*Task to carry out*: Please copy the records from the line containing "Click the Redirecting heading text" down to the line containing "[x=195, y=154]", both included, with every coordinate in the answers multiplied by 0.45 and rounded to the nearest whole number, halves rounded up. Leave all other lines unchanged.
BEGIN Material for the task
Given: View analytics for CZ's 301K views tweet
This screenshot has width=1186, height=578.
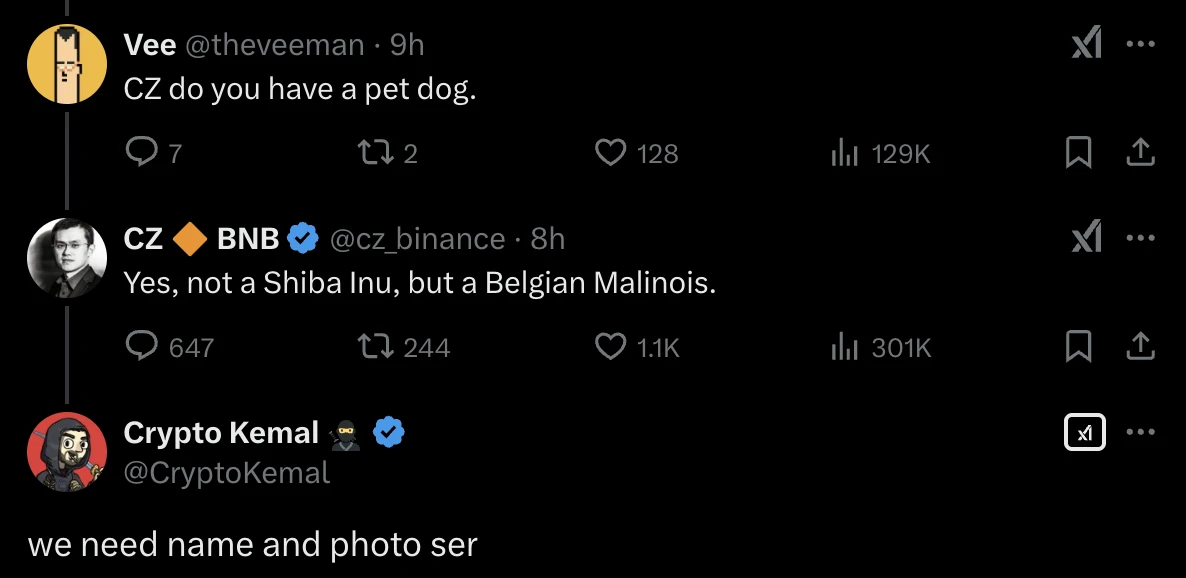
END Material for the task
BEGIN Material for the task
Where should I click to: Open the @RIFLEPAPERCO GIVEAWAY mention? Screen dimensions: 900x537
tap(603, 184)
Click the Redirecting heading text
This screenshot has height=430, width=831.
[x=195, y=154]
END Material for the task
*Output of the task*:
Click the Redirecting heading text
This screenshot has height=430, width=831.
[x=88, y=69]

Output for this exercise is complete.